THE PROBLEM
Go through the lines below and copy any that hold the string "computer".

# # #

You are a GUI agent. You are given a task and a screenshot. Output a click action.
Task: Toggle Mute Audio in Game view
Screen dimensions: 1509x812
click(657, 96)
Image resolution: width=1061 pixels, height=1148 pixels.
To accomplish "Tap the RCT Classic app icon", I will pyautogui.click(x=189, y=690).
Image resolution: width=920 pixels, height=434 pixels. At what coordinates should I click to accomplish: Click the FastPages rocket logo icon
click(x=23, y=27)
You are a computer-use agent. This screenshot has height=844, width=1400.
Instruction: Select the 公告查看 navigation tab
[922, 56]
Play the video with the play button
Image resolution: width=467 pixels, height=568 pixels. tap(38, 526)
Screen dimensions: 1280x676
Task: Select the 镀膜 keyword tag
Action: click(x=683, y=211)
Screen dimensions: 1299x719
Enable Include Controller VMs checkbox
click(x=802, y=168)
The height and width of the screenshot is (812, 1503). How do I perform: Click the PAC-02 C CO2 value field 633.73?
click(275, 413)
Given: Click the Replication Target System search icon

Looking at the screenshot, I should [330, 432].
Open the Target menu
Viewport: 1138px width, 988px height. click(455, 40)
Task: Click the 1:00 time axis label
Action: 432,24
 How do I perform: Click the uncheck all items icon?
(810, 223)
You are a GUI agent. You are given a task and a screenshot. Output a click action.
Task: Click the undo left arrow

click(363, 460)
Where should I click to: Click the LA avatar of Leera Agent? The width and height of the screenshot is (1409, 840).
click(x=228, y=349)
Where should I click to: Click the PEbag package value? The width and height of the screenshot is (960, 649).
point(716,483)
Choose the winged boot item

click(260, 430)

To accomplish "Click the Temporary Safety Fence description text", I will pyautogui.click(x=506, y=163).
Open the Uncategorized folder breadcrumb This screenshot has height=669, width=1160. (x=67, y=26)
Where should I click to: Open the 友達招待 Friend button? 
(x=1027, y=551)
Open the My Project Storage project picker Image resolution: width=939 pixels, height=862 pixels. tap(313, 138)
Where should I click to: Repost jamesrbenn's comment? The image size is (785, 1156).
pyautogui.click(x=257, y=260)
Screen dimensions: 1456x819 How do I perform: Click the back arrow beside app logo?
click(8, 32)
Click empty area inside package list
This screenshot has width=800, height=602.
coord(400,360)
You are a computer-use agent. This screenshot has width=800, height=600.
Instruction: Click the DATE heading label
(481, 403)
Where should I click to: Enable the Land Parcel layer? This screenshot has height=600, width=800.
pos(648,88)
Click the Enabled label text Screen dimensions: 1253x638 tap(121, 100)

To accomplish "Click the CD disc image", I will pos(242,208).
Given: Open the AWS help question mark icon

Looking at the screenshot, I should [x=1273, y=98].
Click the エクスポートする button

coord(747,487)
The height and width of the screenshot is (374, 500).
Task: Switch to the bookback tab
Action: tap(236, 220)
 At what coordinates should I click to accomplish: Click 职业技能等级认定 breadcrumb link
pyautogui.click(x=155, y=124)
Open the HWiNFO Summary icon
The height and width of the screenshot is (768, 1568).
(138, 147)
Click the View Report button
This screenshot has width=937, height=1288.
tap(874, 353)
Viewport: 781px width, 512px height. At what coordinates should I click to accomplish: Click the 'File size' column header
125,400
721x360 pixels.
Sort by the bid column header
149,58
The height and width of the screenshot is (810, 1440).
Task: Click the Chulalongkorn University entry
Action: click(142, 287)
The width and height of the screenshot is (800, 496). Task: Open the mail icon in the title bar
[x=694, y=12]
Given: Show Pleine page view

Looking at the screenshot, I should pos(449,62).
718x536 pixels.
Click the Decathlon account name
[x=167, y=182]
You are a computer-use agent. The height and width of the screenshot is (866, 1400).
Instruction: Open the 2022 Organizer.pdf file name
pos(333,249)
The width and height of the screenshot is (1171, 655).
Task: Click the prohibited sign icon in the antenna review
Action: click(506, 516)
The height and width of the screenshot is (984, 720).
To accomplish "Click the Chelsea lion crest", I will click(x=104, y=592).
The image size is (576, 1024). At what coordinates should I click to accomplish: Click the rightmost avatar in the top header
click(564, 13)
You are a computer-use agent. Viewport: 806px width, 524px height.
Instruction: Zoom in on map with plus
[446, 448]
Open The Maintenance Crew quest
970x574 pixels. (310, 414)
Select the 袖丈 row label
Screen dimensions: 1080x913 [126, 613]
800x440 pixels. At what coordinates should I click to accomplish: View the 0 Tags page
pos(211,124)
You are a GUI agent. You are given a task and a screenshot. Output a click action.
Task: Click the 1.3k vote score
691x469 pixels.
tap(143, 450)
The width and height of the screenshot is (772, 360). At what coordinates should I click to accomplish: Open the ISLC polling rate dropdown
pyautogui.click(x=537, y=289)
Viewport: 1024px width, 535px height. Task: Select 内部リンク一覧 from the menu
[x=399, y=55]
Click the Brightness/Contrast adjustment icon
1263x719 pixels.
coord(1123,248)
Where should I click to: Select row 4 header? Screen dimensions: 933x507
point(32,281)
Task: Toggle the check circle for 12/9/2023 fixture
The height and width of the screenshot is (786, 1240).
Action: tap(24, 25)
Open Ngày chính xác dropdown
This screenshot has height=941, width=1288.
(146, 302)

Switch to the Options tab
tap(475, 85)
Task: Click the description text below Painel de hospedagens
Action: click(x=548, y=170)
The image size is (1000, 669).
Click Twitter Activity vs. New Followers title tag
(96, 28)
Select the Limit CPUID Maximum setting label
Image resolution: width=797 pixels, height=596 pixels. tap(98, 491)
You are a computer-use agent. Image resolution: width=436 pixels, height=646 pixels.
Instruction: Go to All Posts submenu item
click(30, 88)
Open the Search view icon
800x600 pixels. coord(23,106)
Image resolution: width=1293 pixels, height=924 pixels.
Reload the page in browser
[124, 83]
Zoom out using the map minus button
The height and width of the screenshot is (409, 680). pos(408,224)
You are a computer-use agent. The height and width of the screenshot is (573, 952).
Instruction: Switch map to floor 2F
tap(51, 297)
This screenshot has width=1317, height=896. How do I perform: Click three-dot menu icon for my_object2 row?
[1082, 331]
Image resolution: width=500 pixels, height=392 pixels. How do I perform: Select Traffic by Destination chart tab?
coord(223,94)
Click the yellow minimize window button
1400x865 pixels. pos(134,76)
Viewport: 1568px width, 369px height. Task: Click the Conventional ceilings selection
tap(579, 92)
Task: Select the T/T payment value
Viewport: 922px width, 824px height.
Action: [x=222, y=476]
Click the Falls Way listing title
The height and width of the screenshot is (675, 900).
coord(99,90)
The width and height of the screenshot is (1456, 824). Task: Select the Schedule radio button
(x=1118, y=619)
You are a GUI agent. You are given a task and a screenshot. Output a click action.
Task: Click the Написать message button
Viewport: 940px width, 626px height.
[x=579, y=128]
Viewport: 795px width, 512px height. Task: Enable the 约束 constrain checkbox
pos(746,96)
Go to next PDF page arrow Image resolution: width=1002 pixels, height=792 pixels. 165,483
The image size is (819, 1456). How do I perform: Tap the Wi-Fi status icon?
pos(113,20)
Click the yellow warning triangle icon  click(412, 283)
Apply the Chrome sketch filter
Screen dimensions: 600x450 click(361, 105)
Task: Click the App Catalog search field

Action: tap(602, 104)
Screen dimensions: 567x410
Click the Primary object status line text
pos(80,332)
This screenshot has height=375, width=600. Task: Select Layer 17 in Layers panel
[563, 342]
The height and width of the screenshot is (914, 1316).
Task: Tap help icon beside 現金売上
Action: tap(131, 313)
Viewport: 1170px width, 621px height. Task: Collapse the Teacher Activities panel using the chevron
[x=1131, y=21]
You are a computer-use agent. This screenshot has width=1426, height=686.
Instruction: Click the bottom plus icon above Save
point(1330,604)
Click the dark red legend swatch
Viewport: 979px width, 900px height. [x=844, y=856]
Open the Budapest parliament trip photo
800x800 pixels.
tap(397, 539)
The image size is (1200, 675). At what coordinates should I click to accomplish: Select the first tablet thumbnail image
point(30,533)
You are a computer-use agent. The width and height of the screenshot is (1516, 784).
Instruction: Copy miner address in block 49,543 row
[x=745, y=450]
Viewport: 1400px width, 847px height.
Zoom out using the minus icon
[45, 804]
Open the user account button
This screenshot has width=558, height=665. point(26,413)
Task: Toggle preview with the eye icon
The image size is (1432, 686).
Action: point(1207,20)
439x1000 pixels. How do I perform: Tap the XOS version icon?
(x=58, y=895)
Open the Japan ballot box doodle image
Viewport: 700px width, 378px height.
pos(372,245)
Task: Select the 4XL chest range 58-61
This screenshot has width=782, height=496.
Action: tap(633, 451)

# # #

FINAL ANSWER
You are a computer-use agent. This screenshot has height=844, width=1400.
You are a computer-use agent. This screenshot has width=800, height=600.
You are a computer-use agent. The height and width of the screenshot is (866, 1400).
You are a computer-use agent. Viewport: 806px width, 524px height.
You are a computer-use agent. Image resolution: width=436 pixels, height=646 pixels.
You are a computer-use agent. The height and width of the screenshot is (573, 952).
You are a computer-use agent. This screenshot has width=1426, height=686.
You are a computer-use agent. The width and height of the screenshot is (1516, 784).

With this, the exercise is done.